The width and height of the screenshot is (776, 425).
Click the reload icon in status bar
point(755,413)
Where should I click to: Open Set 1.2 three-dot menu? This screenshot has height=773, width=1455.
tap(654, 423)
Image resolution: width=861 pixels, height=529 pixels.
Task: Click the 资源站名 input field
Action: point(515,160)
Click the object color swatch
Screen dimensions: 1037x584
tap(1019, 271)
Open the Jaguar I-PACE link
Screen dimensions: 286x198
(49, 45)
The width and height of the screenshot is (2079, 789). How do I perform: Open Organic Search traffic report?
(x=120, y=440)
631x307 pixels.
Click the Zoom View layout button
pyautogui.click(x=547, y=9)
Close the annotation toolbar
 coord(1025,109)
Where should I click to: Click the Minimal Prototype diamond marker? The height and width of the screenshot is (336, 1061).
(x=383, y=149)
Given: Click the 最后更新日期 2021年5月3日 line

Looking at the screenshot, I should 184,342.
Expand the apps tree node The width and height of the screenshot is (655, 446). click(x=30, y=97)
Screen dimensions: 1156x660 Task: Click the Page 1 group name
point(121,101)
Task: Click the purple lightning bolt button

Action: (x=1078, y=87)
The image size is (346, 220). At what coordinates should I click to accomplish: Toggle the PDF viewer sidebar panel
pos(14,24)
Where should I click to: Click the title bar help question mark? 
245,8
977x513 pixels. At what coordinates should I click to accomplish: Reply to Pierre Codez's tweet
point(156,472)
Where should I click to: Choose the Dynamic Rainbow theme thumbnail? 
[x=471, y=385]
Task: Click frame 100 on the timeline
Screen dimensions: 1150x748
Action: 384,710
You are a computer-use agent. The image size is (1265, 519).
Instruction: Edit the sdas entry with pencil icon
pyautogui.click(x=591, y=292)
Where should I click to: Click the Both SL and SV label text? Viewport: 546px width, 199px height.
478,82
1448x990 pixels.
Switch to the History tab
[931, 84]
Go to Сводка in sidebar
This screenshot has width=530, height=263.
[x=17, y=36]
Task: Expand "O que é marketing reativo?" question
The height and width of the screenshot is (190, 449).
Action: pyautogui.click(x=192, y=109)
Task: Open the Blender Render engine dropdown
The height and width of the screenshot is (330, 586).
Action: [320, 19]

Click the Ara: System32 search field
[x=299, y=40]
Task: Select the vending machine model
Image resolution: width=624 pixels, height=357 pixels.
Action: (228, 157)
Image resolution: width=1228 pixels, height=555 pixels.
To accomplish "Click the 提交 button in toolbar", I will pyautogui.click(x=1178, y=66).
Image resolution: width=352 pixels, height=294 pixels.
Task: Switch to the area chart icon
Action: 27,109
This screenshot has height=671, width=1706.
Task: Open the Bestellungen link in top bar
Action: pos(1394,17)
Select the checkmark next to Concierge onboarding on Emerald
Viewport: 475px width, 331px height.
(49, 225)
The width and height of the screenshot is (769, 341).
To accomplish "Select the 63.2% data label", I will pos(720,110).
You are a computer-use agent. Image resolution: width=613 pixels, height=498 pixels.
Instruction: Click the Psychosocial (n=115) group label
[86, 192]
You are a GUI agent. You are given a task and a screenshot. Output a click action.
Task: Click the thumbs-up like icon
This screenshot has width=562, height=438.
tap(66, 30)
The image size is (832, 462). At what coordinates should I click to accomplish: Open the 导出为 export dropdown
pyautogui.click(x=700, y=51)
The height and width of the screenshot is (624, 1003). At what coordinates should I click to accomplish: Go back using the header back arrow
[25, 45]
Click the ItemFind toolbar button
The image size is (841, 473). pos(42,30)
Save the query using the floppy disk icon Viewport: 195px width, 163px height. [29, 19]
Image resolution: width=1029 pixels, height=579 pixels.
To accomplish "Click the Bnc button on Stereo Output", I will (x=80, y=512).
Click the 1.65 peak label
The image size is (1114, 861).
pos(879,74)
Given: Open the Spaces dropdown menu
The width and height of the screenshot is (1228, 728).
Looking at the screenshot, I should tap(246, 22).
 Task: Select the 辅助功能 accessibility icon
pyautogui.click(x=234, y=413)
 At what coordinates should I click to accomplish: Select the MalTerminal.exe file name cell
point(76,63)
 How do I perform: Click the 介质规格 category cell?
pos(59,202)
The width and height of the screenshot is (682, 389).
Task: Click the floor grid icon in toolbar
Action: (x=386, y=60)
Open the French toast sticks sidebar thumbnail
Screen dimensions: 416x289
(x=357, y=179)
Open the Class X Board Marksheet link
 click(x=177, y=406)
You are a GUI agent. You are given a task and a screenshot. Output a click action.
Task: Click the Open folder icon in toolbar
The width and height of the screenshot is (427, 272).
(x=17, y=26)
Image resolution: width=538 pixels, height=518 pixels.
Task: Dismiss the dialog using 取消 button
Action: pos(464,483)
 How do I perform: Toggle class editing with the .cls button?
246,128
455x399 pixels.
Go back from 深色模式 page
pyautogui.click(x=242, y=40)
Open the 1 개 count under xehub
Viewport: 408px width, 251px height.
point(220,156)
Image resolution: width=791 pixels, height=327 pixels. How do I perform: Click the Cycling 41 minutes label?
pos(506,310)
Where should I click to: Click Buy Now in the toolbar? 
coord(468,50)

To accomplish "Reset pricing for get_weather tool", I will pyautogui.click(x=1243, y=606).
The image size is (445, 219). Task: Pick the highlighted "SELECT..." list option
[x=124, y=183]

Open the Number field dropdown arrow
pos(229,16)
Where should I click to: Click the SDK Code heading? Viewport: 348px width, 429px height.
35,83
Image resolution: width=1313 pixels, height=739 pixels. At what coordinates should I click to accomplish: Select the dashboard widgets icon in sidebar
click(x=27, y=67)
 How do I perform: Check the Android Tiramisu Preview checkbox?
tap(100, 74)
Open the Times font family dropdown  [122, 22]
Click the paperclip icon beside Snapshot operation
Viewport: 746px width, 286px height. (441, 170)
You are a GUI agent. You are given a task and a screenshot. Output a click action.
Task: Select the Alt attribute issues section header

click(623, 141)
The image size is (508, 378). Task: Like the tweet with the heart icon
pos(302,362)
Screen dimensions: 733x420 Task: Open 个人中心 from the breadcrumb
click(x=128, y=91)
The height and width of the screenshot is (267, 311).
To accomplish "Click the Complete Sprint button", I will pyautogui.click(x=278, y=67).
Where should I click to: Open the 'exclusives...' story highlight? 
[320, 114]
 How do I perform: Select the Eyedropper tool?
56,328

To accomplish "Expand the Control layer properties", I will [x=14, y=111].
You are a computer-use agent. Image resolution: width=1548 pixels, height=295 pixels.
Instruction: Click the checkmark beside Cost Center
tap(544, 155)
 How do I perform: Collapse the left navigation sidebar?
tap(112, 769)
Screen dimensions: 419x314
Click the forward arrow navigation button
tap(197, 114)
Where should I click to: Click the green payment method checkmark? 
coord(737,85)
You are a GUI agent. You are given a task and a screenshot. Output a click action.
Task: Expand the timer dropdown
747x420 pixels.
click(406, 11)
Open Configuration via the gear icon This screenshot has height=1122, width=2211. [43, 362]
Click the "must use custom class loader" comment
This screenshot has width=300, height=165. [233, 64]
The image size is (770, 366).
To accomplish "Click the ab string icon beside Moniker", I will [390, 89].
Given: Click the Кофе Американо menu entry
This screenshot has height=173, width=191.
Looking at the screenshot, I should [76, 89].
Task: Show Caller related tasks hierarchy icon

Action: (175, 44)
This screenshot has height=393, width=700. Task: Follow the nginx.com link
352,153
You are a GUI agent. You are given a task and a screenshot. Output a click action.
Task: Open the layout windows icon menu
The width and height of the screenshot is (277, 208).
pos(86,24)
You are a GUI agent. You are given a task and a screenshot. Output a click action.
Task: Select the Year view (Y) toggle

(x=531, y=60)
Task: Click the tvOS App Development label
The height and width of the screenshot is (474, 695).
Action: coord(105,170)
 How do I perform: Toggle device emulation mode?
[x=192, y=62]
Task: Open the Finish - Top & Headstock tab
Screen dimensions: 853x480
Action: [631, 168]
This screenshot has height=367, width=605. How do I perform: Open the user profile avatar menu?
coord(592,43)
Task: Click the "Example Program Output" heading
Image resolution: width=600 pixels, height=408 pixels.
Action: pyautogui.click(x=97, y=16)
###
Could you copy the data above verbatim, from the line containing "This screenshot has height=367, width=605." through the final line, both included?

This screenshot has height=367, width=605. How do I perform: Open the user profile avatar menu?
coord(592,43)
Task: Click the "Example Program Output" heading
Image resolution: width=600 pixels, height=408 pixels.
Action: pyautogui.click(x=97, y=16)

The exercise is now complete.